Ecci una cosa, che, quanto più n’hai paura e più la fuggi, più te l’avvicini; e questo è la miseria, che quanto più la fuggi, più ti farai misero e sanza riposo.
Quando l’opera sia pari col giudizio, quello è tristo segno, in quel giudizio; e quando l’opera supera il giudizio, questo è pessimo, com’accade a chi si maraviglia d’avere sì ben operato; e quando il giudizio supera l’opera, questo è perfetto segno; e se gli è giovane, in tal disposizione, sanza dubbio questo fia eccellente operatore, ma fia componitore di poche opere. Ma fieno di qualità, che fermeranno gli uomini con admirazione, a contemplar le sue perfezioni.

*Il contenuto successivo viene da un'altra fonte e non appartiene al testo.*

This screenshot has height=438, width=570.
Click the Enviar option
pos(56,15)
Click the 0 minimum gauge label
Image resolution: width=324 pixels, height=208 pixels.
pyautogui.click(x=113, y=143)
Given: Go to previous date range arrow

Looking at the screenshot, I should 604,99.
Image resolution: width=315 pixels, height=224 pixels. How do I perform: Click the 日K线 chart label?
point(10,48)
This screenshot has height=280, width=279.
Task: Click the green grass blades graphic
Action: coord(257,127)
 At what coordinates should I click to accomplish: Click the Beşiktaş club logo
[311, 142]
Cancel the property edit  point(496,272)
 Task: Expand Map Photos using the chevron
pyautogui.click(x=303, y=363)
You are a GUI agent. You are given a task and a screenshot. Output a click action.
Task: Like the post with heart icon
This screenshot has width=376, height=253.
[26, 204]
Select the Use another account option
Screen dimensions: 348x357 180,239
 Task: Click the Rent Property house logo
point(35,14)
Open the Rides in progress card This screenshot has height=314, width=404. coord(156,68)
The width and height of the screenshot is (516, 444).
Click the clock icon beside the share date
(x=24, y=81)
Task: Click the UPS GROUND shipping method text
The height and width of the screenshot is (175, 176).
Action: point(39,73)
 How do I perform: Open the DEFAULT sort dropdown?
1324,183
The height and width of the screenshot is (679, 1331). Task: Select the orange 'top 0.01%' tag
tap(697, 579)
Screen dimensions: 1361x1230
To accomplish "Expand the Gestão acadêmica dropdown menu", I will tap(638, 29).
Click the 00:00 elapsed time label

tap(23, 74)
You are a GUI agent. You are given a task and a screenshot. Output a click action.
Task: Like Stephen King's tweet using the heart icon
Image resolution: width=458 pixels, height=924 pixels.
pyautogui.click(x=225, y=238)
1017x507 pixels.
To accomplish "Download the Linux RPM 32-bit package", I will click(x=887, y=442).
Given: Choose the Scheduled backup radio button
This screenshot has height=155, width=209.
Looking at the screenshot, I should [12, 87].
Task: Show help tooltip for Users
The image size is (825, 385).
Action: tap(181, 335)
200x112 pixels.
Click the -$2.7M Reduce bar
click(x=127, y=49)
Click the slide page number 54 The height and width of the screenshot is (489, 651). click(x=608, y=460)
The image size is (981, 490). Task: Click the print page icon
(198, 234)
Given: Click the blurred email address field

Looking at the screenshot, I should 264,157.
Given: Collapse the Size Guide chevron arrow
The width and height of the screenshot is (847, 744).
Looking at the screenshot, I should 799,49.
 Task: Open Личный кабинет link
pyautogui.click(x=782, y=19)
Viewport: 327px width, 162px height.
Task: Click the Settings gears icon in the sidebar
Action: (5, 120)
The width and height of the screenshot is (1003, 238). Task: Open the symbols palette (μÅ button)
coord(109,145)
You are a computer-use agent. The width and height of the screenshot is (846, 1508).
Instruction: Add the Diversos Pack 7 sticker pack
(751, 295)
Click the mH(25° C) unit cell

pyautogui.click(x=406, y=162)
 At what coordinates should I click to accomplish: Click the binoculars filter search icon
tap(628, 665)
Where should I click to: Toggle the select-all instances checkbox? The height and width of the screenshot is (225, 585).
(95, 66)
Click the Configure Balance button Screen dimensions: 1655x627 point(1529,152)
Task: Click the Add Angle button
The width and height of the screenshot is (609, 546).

LII. — SENTENZE, PROVERBI E SIMBOLI.
Nessuna cosa è da temere più che la sozza fama.
Questa sozza fama è nata da’ vizi.
Comparazione. Un vaso rotto crudo, rotto, si può riformare, ma il cotto no.
Il vôto nasce, quando la speranza more.
Non è sempre bono quel ch’è bello.... E in questo errore sono i belli parlatori, sanza alcuna sentenza.
Chi vuole essere ricco in un dì, è impiccato in un anno.
La memoria de’ beni fatti, appresso l’ingratitudine, è fragile.